Katie: "How can the CDC website be down?!"
PJ: "It has a virus!"

---

Hello, everyone.

I've been a bit lax at updating this thing lately.

These last few weeks have been strange: they've been a test of humility and patience and trust for me.

First of all, it's that time of the semester when all my professors assign papers and midterms simultaneously. Though my junior year has been relatively easy (compared to physics majors, for example), there's a lot to do.

As much as I joy in writing stories, they take awhile, and the word count is starting to rise--which is, though nerdily exhilarating, a bit overwhelming in light of the other things that need to be completed. I took my first stab at a crime story this week, which I not only turned in 3 days late, but was told that I didn't write correctly.

The week before, I received a paper at the beginning of Book of Western Civilization II class with a grade that made me grumpy.
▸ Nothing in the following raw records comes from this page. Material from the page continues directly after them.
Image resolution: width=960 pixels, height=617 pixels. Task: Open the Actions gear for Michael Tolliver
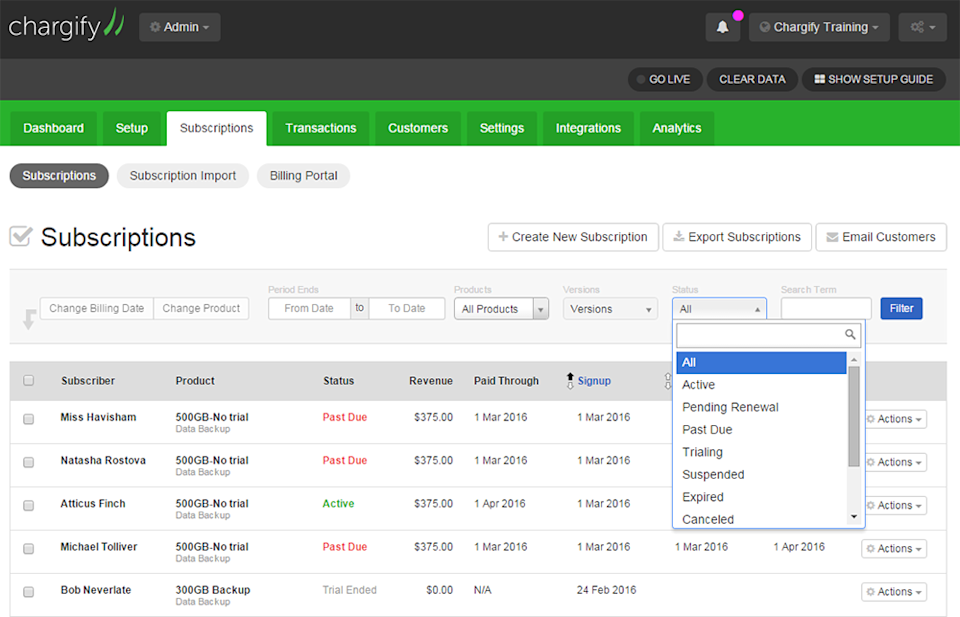click(x=894, y=548)
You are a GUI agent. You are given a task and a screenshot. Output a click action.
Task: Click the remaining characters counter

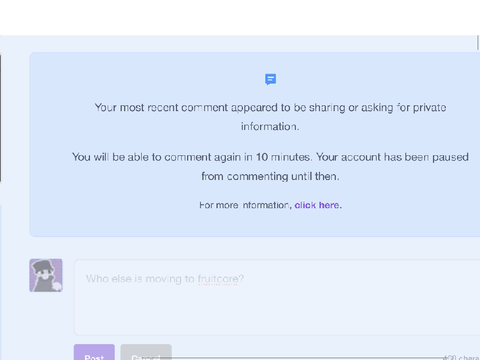pos(462,357)
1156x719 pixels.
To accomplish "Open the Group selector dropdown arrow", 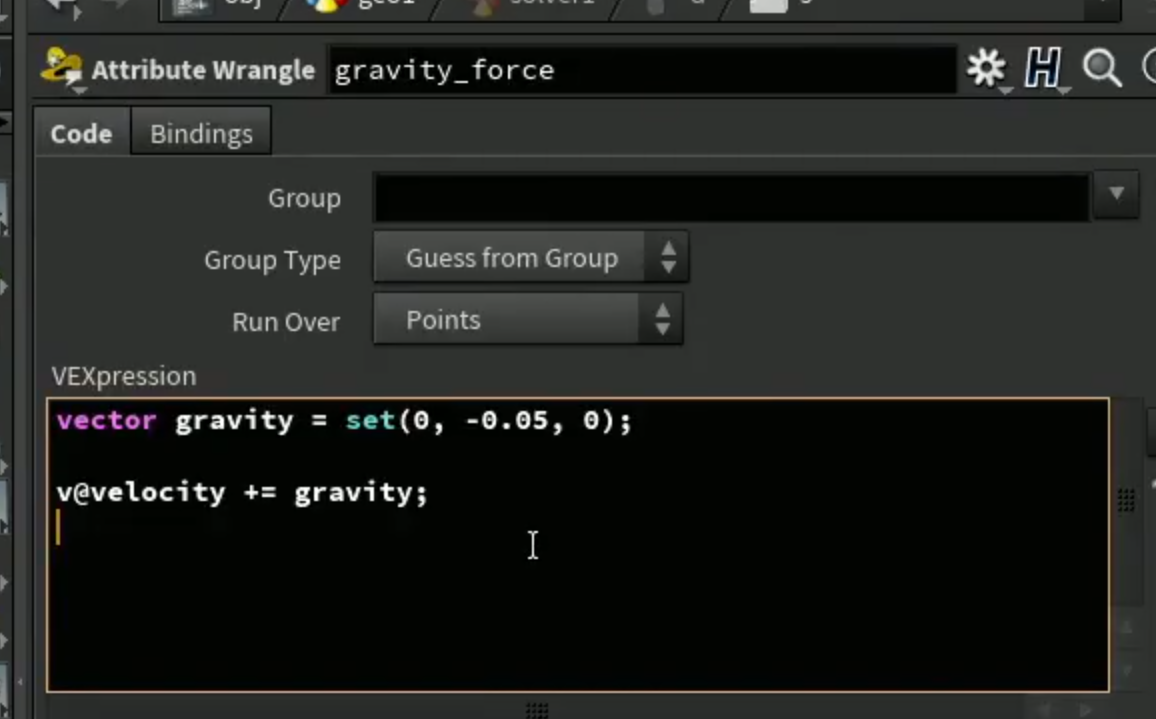I will pos(1116,194).
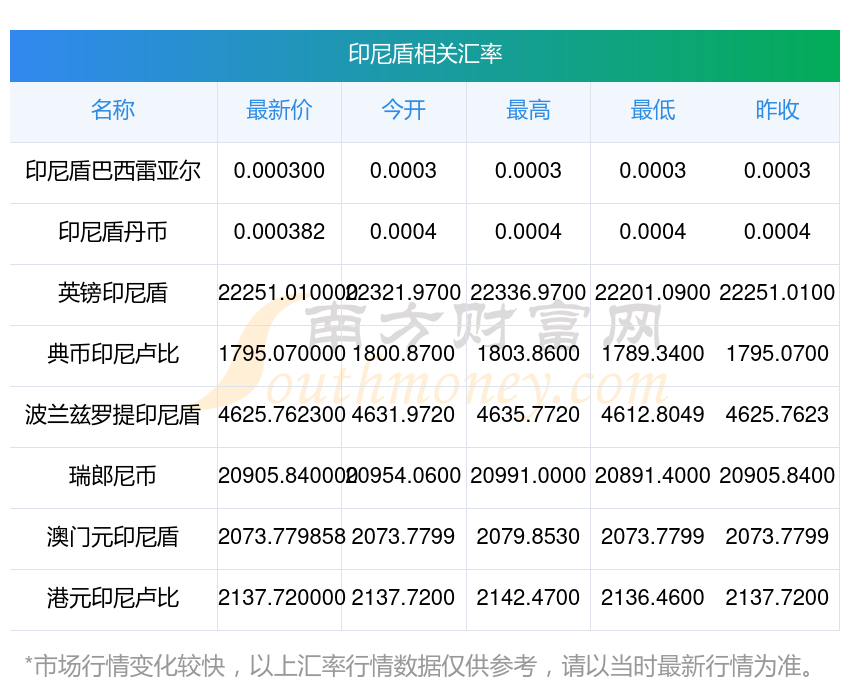
Task: Click the 最高 column header
Action: coord(528,110)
At the end of that same class, I received back a paper...with another grade that made me grumpy. You must understand, as a writer and an anal type-A must-get-an-A student, this was way discouraging for me.

I also skipped class one Monday (shocking for me, I know) because I was getting sick, and just happened to miss the one class of Honors Understanding Drama (1000 level) where a handout explaining a future assignment was distributed. So I did the assignment wrong!

Needless to say, I was frustrated at myself and confused about what God was doing.

I am no longer frustrated at myself, though I'm still confused about what God is doing. I guess I don't need to know, as much as I'd like to. If nothing else, I'm learning--what else can I do?--that my worth does not come from accomplishment.

It's amazing what side lessons you can learn at school.